Have you ever had one of those friends — you know what I mean, the one you love dearly but who just won’t stop talking? You enjoy her, but then you can’t wait to get away and catch your breath. That’s what it felt like to watch Lauren Weedman’s one-woman show about Philadelphia. I enjoyed every minute of it, but then I went outside to calm down.

Lauren Weedman: You enjoy her, but then you can’t wait to get away and catch your breath. Photo via laurenweedman.com.

Weedman enters with high energy, dancing to a raunchy tune, and she keeps up the pace, seemingly without needing to pause for breath for the next 75 minutes. Even stopping to drink water is turned into a dance number lest we pull back for a moment and she loses us to our own thoughts or our technology.

My first impression of Weedman is that here is this L.A. person, wearing black jeans, a lacy tank top, and scuffed cowgirl boots, who has gotten trapped in Philadelphia and can’t get out. But she makes the most of it. She embraces Philly, eating cheesesteaks, going to a Phillies game, checking out jazz clubs, watching a building be demolished, taking ballroom dance lessons.

I’ve been in Philly for about two years now, and I’m just beginning to know the city. Weedman was here for just ten days, and she was everywhere — all the places I’d like to go — and even found a few dates on Tinder Philadelphia (a location-based dating app). Her dates took her to jazz clubs and the Rocky statue.

It was fun to watch her work. Words tripping over each other, eager to cram it all in before time ran out. We could see parts of the process. At many improv shows, the audience fills out scraps of paper with suggestions for routines. Here, Weedman had her own scraps of paper piled on a table, notes about her adventures and overheard snippets of conversations, and just as David Letterman throws away his Top Ten List cards after he reads each one, she tossed each slip of paper to the floor as she completed it.
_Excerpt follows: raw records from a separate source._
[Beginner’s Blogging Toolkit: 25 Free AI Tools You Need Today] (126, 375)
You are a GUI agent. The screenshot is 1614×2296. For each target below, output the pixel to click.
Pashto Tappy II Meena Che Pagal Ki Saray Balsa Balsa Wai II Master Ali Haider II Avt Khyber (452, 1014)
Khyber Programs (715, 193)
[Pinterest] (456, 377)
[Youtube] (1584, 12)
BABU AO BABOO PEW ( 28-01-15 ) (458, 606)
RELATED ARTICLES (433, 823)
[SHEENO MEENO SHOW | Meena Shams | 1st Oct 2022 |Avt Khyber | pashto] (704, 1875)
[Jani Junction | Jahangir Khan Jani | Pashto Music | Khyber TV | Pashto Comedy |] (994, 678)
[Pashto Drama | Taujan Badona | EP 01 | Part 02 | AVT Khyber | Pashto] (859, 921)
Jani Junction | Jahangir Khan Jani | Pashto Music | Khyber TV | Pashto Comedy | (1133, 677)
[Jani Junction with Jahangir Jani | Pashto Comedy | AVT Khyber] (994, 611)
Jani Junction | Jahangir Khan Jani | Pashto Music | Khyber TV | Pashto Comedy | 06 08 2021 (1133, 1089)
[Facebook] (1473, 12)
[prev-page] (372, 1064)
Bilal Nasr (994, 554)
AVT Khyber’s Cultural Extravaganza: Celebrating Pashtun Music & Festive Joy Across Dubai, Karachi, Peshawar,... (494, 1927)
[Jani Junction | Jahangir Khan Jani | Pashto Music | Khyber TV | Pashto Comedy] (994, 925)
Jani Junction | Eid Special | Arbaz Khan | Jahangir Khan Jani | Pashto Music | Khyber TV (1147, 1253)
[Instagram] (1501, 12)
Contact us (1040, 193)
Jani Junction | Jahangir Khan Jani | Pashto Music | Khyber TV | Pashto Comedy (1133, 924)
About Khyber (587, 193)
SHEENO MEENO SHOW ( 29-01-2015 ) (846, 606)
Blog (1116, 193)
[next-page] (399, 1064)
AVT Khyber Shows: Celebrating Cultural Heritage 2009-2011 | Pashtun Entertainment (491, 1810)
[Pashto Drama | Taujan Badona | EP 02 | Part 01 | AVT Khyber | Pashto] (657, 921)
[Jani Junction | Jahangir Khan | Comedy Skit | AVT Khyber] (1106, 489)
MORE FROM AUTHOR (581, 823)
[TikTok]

Weedman does live in L.A., as she told us, although she’s originally from Indianapolis. Living in L.A., she says, is like having an abusive boyfriend she’s always planning to leave.

Lurching from crisis to crisis

She has brought this show to other cities, and it seems to parallel the crises of her life. She sometimes goes to a local psychic to learn what’s going on when she’s too busy to pay attention herself. In Portland, Oregon, the psychic told her that her marriage was over. By Boise, she had learned her husband had cheated on her with their babysitter and has since gotten divorced. Warned by a friend that she “can’t be an artist and a mother,” she nevertheless has a child and is raising him as a single mother. Now in Philly, she is looking to start dating again, although she has to watch out for a tendency to fall instantly in love with everyone she meets.

While she treated her personal dramas with humor, there was seriousness, too. She goes in search of the spot where the Center City jogger, whom she knew, was killed and pauses for a moment to contemplate life and death. And in her ballroom dance lessons she comes up against her own need to control everything around her and, for a moment, she learns to surrender and let herself be led.

Most of us walk past the city around us without looking up. Weedman walked past City Hall and was amazed at its beauty, but everyone around her was looking down or texting. Her show is a reminder to stop for a moment, look at the adventure around us, and take advantage of it. Whether it’s seeing a sign for a dancing studio and getting a life lesson, or meeting a musician in a jazz club who opens you up to hearing music in a new way, the opportunity to explore both ourselves and our city is all around us. We just have to take a risk and try something new.